▶ _Exercise materials_:

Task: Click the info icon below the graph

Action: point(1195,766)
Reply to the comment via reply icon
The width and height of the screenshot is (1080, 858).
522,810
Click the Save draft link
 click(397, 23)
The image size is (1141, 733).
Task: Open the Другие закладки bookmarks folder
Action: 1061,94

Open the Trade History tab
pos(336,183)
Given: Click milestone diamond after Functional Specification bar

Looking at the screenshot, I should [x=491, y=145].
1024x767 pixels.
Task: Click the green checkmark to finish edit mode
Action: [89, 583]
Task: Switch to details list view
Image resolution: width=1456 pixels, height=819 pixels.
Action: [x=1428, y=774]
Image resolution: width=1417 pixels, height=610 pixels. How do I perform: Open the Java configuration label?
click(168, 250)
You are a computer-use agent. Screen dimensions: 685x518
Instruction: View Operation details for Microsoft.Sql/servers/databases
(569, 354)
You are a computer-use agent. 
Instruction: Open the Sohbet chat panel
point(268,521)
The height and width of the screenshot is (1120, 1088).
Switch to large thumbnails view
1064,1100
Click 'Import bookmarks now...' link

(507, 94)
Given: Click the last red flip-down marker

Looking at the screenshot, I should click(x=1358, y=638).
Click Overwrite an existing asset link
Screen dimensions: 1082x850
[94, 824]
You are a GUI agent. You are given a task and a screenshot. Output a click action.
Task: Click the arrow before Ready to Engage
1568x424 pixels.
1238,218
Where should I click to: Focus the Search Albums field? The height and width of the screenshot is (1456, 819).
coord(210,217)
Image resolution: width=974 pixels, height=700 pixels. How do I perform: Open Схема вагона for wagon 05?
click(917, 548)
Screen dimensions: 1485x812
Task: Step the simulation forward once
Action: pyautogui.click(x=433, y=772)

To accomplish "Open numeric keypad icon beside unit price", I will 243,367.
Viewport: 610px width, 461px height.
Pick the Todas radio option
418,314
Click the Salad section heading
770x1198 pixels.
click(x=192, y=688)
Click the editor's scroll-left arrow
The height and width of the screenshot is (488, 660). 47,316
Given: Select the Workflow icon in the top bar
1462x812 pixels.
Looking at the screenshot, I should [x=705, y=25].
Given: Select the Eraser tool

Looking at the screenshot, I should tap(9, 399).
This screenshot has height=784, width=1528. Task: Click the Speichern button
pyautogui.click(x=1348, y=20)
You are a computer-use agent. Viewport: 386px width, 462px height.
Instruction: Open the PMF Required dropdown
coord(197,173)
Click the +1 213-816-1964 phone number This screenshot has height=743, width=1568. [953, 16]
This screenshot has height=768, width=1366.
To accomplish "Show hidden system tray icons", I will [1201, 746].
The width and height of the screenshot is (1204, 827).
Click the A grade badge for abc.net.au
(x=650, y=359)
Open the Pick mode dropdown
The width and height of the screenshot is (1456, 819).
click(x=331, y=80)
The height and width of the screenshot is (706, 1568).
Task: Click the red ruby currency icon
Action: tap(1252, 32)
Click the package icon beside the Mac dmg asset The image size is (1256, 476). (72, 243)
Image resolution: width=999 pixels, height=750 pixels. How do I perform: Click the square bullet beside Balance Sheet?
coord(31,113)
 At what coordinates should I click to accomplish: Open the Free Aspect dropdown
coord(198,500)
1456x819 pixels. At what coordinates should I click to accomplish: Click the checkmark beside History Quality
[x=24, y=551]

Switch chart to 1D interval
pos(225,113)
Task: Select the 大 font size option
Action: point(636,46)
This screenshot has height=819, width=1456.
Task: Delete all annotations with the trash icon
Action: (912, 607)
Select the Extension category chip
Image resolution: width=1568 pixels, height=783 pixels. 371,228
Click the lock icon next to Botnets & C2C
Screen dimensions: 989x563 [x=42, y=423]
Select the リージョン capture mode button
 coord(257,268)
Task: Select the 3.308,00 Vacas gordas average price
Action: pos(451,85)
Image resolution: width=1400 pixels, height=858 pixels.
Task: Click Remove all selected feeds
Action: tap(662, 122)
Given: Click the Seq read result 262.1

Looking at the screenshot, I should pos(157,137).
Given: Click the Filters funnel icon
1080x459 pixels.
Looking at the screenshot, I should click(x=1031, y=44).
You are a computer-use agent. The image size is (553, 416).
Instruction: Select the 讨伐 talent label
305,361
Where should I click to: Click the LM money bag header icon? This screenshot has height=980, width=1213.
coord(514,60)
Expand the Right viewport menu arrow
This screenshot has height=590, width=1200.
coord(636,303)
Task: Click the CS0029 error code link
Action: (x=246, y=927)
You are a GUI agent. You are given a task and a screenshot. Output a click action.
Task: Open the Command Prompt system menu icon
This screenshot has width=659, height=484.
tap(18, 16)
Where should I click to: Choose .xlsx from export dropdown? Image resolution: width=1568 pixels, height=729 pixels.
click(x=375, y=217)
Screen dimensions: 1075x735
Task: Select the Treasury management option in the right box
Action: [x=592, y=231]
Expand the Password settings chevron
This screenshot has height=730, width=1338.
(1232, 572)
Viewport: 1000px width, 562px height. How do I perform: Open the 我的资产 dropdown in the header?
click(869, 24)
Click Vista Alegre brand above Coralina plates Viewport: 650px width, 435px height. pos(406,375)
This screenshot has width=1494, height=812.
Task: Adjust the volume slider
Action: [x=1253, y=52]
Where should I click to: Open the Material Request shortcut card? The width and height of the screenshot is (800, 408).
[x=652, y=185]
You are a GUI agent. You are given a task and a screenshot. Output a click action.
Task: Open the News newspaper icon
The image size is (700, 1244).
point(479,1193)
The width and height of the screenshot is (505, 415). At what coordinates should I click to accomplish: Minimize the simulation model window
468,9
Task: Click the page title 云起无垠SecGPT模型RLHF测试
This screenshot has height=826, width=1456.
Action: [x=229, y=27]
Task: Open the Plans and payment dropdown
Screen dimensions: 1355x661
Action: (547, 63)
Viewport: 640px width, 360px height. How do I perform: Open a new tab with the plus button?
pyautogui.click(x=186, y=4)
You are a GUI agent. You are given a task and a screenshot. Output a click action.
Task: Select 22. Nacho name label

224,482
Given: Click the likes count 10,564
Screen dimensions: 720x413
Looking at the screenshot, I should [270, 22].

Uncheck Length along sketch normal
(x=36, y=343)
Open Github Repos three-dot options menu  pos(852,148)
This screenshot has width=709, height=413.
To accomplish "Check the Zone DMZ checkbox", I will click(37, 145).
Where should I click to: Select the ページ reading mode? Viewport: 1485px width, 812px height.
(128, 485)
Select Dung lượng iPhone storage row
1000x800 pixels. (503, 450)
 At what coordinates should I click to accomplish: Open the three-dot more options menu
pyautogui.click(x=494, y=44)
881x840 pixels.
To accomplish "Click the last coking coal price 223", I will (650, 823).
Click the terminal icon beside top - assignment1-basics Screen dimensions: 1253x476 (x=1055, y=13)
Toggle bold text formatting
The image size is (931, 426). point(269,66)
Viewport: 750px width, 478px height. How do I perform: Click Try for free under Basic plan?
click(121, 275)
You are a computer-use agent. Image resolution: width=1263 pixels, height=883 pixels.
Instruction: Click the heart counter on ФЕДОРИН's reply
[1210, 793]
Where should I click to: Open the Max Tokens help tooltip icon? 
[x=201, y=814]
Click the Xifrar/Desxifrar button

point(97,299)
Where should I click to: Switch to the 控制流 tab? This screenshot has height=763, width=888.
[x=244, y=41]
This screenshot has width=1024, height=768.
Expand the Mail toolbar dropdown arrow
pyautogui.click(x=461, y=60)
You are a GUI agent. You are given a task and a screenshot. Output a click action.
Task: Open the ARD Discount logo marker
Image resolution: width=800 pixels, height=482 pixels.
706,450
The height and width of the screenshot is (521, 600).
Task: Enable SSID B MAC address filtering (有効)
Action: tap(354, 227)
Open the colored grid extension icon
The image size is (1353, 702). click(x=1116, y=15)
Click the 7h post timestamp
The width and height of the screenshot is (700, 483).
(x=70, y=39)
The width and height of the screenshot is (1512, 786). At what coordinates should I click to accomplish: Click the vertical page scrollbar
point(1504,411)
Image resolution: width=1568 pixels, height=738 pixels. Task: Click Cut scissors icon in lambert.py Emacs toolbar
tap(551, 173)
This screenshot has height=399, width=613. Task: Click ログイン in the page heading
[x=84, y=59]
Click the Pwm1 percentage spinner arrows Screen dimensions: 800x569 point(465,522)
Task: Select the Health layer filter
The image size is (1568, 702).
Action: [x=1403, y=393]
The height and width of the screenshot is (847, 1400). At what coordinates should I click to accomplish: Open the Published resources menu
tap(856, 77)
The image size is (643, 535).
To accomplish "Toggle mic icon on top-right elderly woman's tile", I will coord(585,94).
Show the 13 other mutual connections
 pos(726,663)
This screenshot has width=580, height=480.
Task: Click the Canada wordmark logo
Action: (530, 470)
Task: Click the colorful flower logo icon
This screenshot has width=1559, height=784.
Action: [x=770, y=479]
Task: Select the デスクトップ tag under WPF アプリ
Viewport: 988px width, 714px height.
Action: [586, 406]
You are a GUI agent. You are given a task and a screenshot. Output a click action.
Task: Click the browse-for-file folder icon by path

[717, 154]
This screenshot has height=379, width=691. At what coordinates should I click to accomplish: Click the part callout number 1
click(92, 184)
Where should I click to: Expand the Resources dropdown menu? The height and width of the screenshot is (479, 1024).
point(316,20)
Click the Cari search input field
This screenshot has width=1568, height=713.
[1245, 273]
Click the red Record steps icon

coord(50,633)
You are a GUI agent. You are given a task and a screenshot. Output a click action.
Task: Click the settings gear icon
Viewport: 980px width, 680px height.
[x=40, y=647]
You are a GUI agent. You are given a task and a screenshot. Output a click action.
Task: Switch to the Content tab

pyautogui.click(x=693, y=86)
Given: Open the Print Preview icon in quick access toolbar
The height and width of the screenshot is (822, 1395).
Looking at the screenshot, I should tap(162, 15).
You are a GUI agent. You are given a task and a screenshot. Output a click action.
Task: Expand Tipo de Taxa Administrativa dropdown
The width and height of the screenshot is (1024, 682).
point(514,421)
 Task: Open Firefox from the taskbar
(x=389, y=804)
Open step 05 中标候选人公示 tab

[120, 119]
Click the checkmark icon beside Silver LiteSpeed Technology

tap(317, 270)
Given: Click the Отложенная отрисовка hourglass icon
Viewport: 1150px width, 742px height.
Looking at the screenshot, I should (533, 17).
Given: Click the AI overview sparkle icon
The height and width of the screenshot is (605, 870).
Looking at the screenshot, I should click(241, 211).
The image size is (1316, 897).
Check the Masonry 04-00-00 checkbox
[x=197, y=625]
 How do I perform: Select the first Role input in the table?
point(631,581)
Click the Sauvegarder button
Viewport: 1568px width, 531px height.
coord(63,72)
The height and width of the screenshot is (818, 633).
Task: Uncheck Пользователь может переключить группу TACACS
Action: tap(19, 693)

▶ _Task goal_: Rewrite the material as a Markdown table with the columns Row and Line, numbering each row and dropping blank lines. Begin at the line that has "Uncheck Length along sketch normal" and stop after the line that has "The image size is (1353, 702).".

▶ _Completed task_:
| Row | Line |
|---|---|
| 1 | Uncheck Length along sketch normal |
| 2 | (x=36, y=343) |
| 3 | Open Github Repos three-dot options menu  pos(852,148) |
| 4 | This screenshot has width=709, height=413. |
| 5 | To accomplish "Check the Zone DMZ checkbox", I will click(37, 145). |
| 6 | Where should I click to: Select the ページ reading mode? Viewport: 1485px width, 812px height. |
| 7 | (128, 485) |
| 8 | Select Dung lượng iPhone storage row |
| 9 | 1000x800 pixels. (503, 450) |
| 10 |  At what coordinates should I click to accomplish: Open the three-dot more options menu |
| 11 | pyautogui.click(x=494, y=44) |
| 12 | 881x840 pixels. |
| 13 | To accomplish "Click the last coking coal price 223", I will (650, 823). |
| 14 | Click the terminal icon beside top - assignment1-basics Screen dimensions: 1253x476 (x=1055, y=13) |
| 15 | Toggle bold text formatting |
| 16 | The image size is (931, 426). point(269,66) |
| 17 | Viewport: 750px width, 478px height. How do I perform: Click Try for free under Basic plan? |
| 18 | click(121, 275) |
| 19 | You are a computer-use agent. Image resolution: width=1263 pixels, height=883 pixels. |
| 20 | Instruction: Click the heart counter on ФЕДОРИН's reply |
| 21 | [1210, 793] |
| 22 | Where should I click to: Open the Max Tokens help tooltip icon?  |
| 23 | [x=201, y=814] |
| 24 | Click the Xifrar/Desxifrar button |
| 25 | point(97,299) |
| 26 | Where should I click to: Switch to the 控制流 tab? This screenshot has height=763, width=888. |
| 27 | [x=244, y=41] |
| 28 | This screenshot has width=1024, height=768. |
| 29 | Expand the Mail toolbar dropdown arrow |
| 30 | pyautogui.click(x=461, y=60) |
| 31 | You are a GUI agent. You are given a task and a screenshot. Output a click action. |
| 32 | Task: Open the ARD Discount logo marker |
| 33 | Image resolution: width=800 pixels, height=482 pixels. |
| 34 | 706,450 |
| 35 | The height and width of the screenshot is (521, 600). |
| 36 | Task: Enable SSID B MAC address filtering (有効) |
| 37 | Action: tap(354, 227) |
| 38 | Open the colored grid extension icon |
| 39 | The image size is (1353, 702). click(x=1116, y=15) |